(Moncton, Nouveau-Brunswick) La nouvelle est passée inaperçue : en janvier dernier, on a appris sur les ondes de Radio-Canada que des communautés de la Première Nation Wolastoquey (Malécite) avaient entamé une poursuite contre le gouvernement du Nouveau-Brunswick pour obtenir un titre sur environ la moitié du territoire de la province.

Le 15 octobre, le gouvernement a envoyé une note à l’ensemble des employés de la fonction publique provinciale leur interdisant d’affirmer lors des déclarations de reconnaissance territoriale que le Nouveau-Brunswick constituait un territoire « non cédé ». Feignant un sentiment de panique, le gouvernement affirme en guise de justification que c’est présentement plus de 60 % du territoire qui est revendiqué par les différentes communautés autochtones de la province.

Les partisans de la réconciliation sont depuis furieux.
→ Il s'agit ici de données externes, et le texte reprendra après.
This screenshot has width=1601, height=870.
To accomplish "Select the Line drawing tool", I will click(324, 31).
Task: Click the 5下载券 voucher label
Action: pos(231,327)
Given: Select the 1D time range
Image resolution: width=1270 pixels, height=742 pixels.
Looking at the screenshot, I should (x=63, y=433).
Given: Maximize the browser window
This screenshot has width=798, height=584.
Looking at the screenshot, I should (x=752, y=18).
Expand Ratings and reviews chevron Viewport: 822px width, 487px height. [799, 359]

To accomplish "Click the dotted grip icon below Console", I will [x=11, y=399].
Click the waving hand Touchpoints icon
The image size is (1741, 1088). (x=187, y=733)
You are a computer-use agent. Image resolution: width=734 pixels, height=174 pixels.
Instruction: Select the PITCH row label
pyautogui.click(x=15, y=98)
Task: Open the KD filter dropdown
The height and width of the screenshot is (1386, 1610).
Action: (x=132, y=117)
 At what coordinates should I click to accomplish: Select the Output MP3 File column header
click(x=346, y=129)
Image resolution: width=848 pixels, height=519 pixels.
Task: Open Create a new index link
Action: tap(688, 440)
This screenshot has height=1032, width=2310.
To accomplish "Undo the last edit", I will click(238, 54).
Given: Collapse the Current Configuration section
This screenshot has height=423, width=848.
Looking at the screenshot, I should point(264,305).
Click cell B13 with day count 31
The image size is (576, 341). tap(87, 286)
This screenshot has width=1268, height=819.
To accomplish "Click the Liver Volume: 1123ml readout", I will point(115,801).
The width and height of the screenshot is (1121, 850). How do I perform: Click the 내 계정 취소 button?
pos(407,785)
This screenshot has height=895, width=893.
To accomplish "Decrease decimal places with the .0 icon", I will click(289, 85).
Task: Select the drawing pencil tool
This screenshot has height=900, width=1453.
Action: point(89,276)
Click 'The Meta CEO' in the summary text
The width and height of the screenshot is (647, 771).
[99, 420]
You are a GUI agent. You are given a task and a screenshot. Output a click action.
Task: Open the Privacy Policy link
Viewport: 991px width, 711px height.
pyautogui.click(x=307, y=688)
Ils reprochent surtout au gouvernement son attitude inamicale et son mépris des faits : dans l’ensemble des Maritimes et donc dans l’entièreté du Nouveau-Brunswick, les communautés autochtones n’ont jamais signé de traité cédant formellement le territoire. Ils lui reprochent aussi son autoritarisme d’un autre âge et son attaque à la liberté intellectuelle des membres de la fonction publique. Ils ont bien sûr raison. Mais en se limitant à ces critiques superficielles, ils tombent dans ce que Taiaiake Alfred, politologue originaire de Kahnawà:ke, désigne comme étant le piège de la réconciliation recolonisatrice.

Juridiquement, un territoire non cédé n’a pas nécessairement à être cédé. Le territoire sur lequel se situe la ville de Saint-Jean de Terre-Neuve, par exemple, est un territoire ancestral béothuk non cédé ; or, les Béothuks n’ayant pas survécu à l’arrivée des Européens, le territoire ne leur sera jamais cédé. Au Nouveau-Brunswick, il est loin d’être certain que les communautés autochtones parviendront à convaincre les juges qu’elles ont effectivement droit à un titre sur une aussi large part du territoire. Et si elles y parvenaient ? La province demeurerait aisément reconnaissable : les membres de la Première Nation Wolastoquey connaissent les limites du régime canadien et demandent ici pour l’essentiel à se faire reconnaître un droit à être consultés dans le cadre de l’exploitation des ressources naturelles. Ils ne réclament pas un quelconque droit de veto, encore moins un droit d’exproprier qui que ce soit. Dans le droit canadien, la portée d’un titre ancestral est finalement assez limitée.

Consulter davantage les Autochtones, les remercier pour leur hospitalité avant les matchs de hockey, ou en nommer une représentante de la reine participe sans doute d’une intention généreuse, mais ces gestes ne contribuent en rien à décoloniser le pays ; la réconciliation qu’ils visent est une réconciliation qui tient pour acquise la légitimité des structures coloniales existantes.

Légalement, le territoire du Canada actuel n’appartenait à personne avant l’arrivée des Européens. Aujourd’hui, il appartient à environ 90 % à la Couronne. L’histoire de cette prise de possession est complexe, mais une réalité demeure très simple : la terre a été saisie par les puissances européennes. Cette acquisition originelle est le cœur du problème colonial canadien. Les communautés autochtones ne pouvaient céder un territoire qui ne leur appartenait pas. Plus prosaïquement, tous les territoires légalement cédés (par exemple par l’entremise des traités numérotés dans les Prairies et l’ouest de l’Ontario, ou encore de la convention de la Baie-James et du Nord québécois) l’ont été dans un contexte juridique où un territoire non cédé situé sur une terre de la Couronne est une propriété de la Couronne. Ne nous laissons pas berner par les figures de style du jargon légal canadien, le pays a été spolié.

Avant l’arrivée des Européens, les membres des nations Wolastoquey, Mi’kmaq et Passamaquoddy étaient chez eux sur le territoire actuel du Nouveau-Brunswick, encore aujourd’hui à plus de 80 % couvert de forêt. Sans avoir rien cédé, ils sont aujourd’hui dans des réserves dont le sol appartient à la Couronne à réclamer un vague droit de parole quant à l’exploitation des ressources forestières situées sur des terres de la Couronne ou sur d’anciennes terres de la Couronne appartenant aujourd’hui à des exploitants privés.

Décidément, vus du Nouveau-Brunswick, les territoires non cédés apparaissent moins comme des occasions de réconciliation qu’un concept colonialiste visant à légitimer une conquête. Le point de départ d’un processus de décolonisation n’est pas l’incantation ritualisée d’une déclaration de reconnaissance territoriale, mais la remise en question de l’acquisition originelle du territoire par la Couronne.